How to create a successful ecosystem for your IoT project? Episode 6 - Choosing your network
How to create a successful ecosystem for your IoT project? Episode 6 - Choosing your network
IoT connectivity is at the crossroads of all the points in the IoT ecosystem. IoT devices cannot operate as intended without a reliable network connection, but more importantly, efficient and interoperable connectivity solutions are key to harness the rapidly growing data flux and ensure full control over smart data streams which, in turn, can give your project the edge it needs to surpass other market solutions.
Sensors, gateways, routers, applications, platforms and other systems have different requirements in terms of connectivity options based on their power consumption, range and bandwidth consumption. Options are numerous and range from Wi-Fi, Bluetooth, Cellular (3G/4G and 5G) or Low-Power Wide Area Networks (LTE-M, NB-IoT, EC-GSM, LoRaWAN, Sigfox and other). So amongst these offerings, how do you choose a good network connectivity solution for your project?
That’s the question we asked Barbara Pareglio, Executive Director for Connectivity for Aviation and Drones at GSMA, for this sixth episode of our series « How to create a successful ecosystem for your IoT project? ».
Barbara, in a few words, can you explain the mission of GSMA?

* * * *

→ **Problem 1**
Rename "Bluetooth" to "Zigbee" while rewriting the IoT connectivity text from "Sensors, gateways, routers, applications, platforms" up to and including "for your project?".
The records that come next are unrelated to the IoT connectivity text.

* * * *

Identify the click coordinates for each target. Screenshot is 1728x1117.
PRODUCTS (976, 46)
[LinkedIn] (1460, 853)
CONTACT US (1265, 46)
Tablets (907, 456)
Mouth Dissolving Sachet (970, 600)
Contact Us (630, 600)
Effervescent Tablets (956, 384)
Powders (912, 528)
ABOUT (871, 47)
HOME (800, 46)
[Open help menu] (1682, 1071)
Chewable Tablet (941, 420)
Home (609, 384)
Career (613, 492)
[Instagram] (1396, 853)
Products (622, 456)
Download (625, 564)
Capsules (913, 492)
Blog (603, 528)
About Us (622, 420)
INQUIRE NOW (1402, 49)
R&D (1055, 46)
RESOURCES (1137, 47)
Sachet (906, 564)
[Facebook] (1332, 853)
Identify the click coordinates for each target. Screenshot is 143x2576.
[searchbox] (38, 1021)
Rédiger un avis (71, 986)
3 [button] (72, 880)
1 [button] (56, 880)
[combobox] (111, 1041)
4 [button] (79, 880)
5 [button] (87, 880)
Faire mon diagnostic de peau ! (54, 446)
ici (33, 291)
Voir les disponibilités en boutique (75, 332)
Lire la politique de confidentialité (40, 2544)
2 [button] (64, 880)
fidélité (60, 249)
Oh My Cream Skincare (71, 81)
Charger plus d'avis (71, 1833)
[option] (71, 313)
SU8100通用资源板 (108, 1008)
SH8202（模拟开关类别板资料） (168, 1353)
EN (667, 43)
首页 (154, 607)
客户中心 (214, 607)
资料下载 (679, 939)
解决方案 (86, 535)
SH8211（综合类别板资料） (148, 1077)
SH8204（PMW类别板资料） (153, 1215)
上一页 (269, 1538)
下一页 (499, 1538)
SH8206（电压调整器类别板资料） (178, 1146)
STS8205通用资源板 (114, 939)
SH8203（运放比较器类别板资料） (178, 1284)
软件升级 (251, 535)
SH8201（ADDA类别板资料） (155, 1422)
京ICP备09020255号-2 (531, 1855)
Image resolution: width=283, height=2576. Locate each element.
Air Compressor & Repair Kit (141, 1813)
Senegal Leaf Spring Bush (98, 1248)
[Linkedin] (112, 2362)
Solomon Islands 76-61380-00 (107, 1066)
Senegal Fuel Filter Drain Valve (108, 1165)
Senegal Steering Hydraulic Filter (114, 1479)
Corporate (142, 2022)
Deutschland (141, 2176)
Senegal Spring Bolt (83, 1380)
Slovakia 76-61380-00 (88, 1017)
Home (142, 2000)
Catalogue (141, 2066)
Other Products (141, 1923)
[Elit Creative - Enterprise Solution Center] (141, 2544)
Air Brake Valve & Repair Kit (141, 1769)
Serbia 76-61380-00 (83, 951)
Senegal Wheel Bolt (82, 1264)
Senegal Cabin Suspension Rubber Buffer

* * * *

→ **Problem 2**
Copy out the records from their first line up to and including the line with "HOME (800, 46)".

→ **Response 1**
Sensors, gateways, routers, applications, platforms and other systems have different requirements in terms of connectivity options based on their power consumption, range and bandwidth consumption. Options are numerous and range from Wi-Fi, Zigbee, Cellular (3G/4G and 5G) or Low-Power Wide Area Networks (LTE-M, NB-IoT, EC-GSM, LoRaWAN, Sigfox and other). So amongst these offerings, how do you choose a good network connectivity solution for your project?

→ **Response 2**
Identify the click coordinates for each target. Screenshot is 1728x1117.
PRODUCTS (976, 46)
[LinkedIn] (1460, 853)
CONTACT US (1265, 46)
Tablets (907, 456)
Mouth Dissolving Sachet (970, 600)
Contact Us (630, 600)
Effervescent Tablets (956, 384)
Powders (912, 528)
ABOUT (871, 47)
HOME (800, 46)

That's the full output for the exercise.